FTA TV faces invasion from multiple fronts

The report reveals that the FTA (free to air) television industry is now facing challenges from a number of fronts as incumbent broadcasters cling to their lucrative oligopolies. The Internet will become increasingly entertainment-based as broadband penetration is predicted to continue to rise steadily over next few years. Consumers will be demanding a richer and extensive online experience through services such as video based entertainment.
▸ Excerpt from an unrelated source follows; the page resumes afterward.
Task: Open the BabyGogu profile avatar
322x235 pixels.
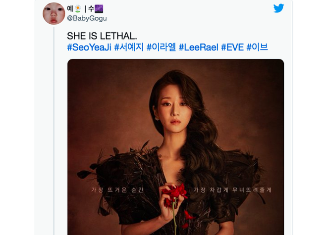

During the six years from 2001 to 2006, viewing of FTA television fell by over 11 percent, while overall TV viewing increased, mainly driven by the rise of pay TV. The FTA networks are expected to see intense competition for viewers and advertising in 2007 and beyond, which will impact on their cost margins as they will be forced to put more money into programming and marketing. Marketing and media buyers are increasingly turning to alternative media, such as Internet and mobile channels in order to reach consumers. Broadcasting ad revenues are already gradually being squeezed due to falling audiences and rising costs.

Australian audiences have increasing choice and control over when, where and how they consume media. These choices have been facilitated by the rise of technologies such as digital media players (iPods and MP3 players), digital personal video recorders, and video and audio downloads. From 2002 to 2006, subscription television increased its average audience by approximately 30 percent. This increase has been at the expense of FTA networks.



Digital TV gains momentum but remains niche medium

Digital FTA TV has been held up in a vicious cycle since its launch. Available digital content, beyond simply offering better picture quality, has been nowhere near sufficient to help drive digital TV. By the beginning of 2007, penetration of digital TVs (digital receivers or digital integrated TVs) stood at only 25 percent of Australian households, which still classifies digital TV as a niche medium. The main driver of growth has been ‘user experience’ delivered by DVDs and plasma screens. This has been a bigger driver for digital TV devices than digital TV itself.

Rate of adoption increased significantly in 2006 as the price of widescreen TVs (plasma and LCD) dropped to below $2000 at the lower end of the market. By early 2007, the move towards flat panel TVs had further accelerated with CRT TVs only constituting a small proportion of TV sales as the price of the smaller screen LCD TVs and standard definition plasmas had dropped further. This trend will continue to accelerate through to 2008 as CRT televisions are totally phased out by retailers.



Pay TV prices must fall sharply to hit 40 percent penetration

With the introduction of digital pay TV, the industry only saw modest growth through 2004 and 2005. Growth in 2006, in fact, even slowed a bit further. By early 2007, with the vast majority of subscribers on digital services, penetration had only reached just over 25 percent and we expect penetration to reach only 26 percent in 2007. While it is still not impossible for pay TV to reach the 35-40 percent penetration mark, this level can only be reached these targets if more attractive price packages are offered, or a broadband offering within an affordable priced package is offered. So far neither Foxtel or Telstra have been able to come up with such attractive packages.

For the year to December 2006, pay TV subscribers in Australia increased by just over 9 percent, only a modest increase on the previous year. A similar growth pattern is expected to continue further into 2007 and 2008. An overall pay TV revenue growth of 15 percent was recorded in 2006 and we expect growth to remain reasonably strong in 2007.



Digital radio to be launched in 2009

Although its advertising base is growing, the radio market is losing share to other media sectors such as TV. The declining power of FM radio is expected to be a key trend during 2007 and beyond. FM stations will be in danger of becoming less relevant to the youth market, as teenagers will increasingly turn to alternate new media channels such as the Internet for their music.

Digital radio in not expected to be launched until January 2009. It will allow multi-channelling by existing and possibly new radio companies as advertisers will find it increasingly expensive to achieve broad audience reach.